EXCERPT PROVIDED
· · · · ·

MedlemSteinToklasLibrary

Riktigt namn
Gertrude Stein and Alice B. Toklas
Om mitt bibliotek
The library of Gertrude Stein and Alice B. Toklas was located on Paris' Left Bank, first at 27 rue de Fleurus and moved to 5 rue Christine in 1938. Their books lay among their collection of artworks in what has often been described as the first museum of modern art.

After an offer of depositing Stein's works within the library in 1937, she expressed in a letter to Andrew Keogh, a librarian at the university, that in the event of her death "all this material becomes automatically your property." The collection, which included her personal papers and manuscripts, continued to grow by later contributions throughout her life. With Stein's death in 1946, the French government however refused to allow the remainder of her papers to be exported:

It was only when the American Embassy intervened in the Library's behalf that the initial shipment of two boxes plus a third box packed after Miss Stein's death was allowed to leave the country. These arrived on February 1947; two more boxes followed on May 8, and there have been numerous smaller shipments since. Miss Stein had not exaggerated when she described the papers as being "in a good deal of mess," and a corner of the Yale Collection of American Literature room looked for many days like a wastepaper collection center. Gradually the incredible wealth of the material was revealed.

· · · · ·

TASK
From the passage on the library of Gertrude Stein and Alice B. Toklas, extract the stretch from "Riktigt namn" through "of modern art.". The records have nothing to do with this.

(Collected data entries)

· · · · ·

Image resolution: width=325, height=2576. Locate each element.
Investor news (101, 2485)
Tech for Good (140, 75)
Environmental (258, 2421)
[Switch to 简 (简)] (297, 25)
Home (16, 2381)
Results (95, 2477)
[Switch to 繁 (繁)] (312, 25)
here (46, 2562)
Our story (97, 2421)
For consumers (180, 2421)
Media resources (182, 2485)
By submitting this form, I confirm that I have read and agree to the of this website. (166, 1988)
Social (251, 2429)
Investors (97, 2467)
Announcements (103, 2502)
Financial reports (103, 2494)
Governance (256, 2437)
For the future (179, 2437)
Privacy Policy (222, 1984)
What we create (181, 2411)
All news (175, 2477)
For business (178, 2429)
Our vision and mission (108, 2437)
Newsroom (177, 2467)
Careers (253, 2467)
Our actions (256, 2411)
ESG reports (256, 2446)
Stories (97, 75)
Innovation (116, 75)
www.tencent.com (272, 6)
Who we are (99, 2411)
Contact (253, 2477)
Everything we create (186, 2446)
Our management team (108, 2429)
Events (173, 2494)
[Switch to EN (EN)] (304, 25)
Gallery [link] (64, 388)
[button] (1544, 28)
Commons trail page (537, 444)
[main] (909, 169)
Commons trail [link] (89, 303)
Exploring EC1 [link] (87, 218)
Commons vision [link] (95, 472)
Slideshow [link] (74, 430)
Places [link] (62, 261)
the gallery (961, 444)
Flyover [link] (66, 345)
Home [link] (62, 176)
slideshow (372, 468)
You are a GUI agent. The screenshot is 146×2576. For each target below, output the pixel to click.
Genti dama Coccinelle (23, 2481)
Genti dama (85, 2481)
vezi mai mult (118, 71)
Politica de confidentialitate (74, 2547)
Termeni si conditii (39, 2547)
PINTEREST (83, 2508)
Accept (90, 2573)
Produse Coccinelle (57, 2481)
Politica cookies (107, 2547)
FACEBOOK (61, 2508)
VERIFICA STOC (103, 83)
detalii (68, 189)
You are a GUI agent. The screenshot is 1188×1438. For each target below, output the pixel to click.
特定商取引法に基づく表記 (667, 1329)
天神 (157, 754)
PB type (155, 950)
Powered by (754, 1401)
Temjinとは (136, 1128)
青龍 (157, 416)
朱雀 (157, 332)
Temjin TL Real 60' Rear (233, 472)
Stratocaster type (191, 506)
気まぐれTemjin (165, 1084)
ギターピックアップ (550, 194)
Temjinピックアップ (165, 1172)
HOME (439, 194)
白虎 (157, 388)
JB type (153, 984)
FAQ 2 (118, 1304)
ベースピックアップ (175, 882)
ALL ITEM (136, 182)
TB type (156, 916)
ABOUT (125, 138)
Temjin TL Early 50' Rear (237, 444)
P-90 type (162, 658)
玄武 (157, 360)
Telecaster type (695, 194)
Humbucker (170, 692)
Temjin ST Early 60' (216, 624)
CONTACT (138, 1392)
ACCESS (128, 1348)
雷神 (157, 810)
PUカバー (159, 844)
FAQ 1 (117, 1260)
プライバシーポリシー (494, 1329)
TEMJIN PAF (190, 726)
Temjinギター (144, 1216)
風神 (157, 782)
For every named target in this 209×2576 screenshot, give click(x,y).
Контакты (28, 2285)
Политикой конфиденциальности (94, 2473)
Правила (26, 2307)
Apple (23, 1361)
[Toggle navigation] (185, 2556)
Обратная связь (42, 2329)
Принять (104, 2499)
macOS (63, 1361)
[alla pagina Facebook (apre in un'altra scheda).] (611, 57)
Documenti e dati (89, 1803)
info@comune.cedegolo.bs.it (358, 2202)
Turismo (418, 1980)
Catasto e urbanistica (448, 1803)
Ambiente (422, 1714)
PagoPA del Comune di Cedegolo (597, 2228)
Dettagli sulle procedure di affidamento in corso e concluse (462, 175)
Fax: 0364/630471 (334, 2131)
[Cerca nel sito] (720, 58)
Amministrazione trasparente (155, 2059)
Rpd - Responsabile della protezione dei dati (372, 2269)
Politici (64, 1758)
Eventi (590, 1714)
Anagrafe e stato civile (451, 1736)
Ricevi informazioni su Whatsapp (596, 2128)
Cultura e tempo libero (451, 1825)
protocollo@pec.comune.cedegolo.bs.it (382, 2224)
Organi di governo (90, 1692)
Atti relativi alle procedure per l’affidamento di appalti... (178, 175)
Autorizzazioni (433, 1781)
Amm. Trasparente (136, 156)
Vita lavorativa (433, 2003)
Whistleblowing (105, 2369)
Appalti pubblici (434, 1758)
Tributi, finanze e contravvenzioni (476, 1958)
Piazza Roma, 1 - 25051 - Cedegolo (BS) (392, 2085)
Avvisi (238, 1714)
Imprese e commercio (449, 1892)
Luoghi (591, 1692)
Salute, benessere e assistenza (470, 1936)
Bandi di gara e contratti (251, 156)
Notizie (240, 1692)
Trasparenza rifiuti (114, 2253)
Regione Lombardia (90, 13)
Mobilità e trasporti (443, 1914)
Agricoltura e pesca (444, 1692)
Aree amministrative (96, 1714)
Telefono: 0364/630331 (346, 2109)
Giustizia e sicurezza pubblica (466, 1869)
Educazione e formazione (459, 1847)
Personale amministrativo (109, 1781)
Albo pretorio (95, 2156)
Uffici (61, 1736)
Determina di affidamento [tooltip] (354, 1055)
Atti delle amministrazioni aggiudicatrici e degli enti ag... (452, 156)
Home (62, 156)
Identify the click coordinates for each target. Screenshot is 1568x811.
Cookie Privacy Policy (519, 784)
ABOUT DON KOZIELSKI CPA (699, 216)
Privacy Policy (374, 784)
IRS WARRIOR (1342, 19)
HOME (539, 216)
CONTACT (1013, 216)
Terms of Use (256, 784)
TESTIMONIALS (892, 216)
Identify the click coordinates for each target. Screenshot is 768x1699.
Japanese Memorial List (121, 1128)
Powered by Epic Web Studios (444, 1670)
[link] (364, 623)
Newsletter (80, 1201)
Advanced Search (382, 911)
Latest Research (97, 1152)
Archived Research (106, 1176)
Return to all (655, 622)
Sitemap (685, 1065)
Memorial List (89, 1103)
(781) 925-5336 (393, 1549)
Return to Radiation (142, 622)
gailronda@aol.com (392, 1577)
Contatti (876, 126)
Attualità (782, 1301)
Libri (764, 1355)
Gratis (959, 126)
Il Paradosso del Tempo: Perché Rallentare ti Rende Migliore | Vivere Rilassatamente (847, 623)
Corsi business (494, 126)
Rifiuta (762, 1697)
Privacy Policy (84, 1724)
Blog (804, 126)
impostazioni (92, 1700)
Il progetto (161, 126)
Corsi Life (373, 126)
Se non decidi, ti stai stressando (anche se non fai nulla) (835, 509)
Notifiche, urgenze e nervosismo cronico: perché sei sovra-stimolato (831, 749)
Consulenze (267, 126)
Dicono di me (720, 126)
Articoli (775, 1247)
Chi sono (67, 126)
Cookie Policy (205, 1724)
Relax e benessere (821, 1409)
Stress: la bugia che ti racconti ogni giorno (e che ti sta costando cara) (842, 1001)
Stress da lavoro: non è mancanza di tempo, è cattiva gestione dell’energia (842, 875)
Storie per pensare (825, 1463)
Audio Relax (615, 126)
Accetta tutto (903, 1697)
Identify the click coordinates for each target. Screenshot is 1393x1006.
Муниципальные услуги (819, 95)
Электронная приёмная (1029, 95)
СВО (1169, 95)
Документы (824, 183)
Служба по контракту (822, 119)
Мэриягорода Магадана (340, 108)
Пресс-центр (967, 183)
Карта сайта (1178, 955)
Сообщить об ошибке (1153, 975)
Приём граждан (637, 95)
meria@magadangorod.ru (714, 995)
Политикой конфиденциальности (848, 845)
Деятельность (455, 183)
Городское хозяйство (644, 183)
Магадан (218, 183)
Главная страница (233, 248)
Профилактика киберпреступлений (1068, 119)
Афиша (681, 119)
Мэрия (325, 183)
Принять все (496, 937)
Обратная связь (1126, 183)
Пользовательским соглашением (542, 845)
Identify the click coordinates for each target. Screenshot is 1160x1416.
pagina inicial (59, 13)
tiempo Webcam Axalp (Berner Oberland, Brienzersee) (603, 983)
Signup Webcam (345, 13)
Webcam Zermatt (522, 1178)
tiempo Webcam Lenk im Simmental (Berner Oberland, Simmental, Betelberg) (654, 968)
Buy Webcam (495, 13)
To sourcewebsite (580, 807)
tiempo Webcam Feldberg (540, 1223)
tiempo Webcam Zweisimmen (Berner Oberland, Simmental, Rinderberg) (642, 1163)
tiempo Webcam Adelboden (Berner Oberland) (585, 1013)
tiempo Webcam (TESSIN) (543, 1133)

· · · · ·

SOLVED EXERCISE
Riktigt namn
Gertrude Stein and Alice B. Toklas
Om mitt bibliotek
The library of Gertrude Stein and Alice B. Toklas was located on Paris' Left Bank, first at 27 rue de Fleurus and moved to 5 rue Christine in 1938. Their books lay among their collection of artworks in what has often been described as the first museum of modern art.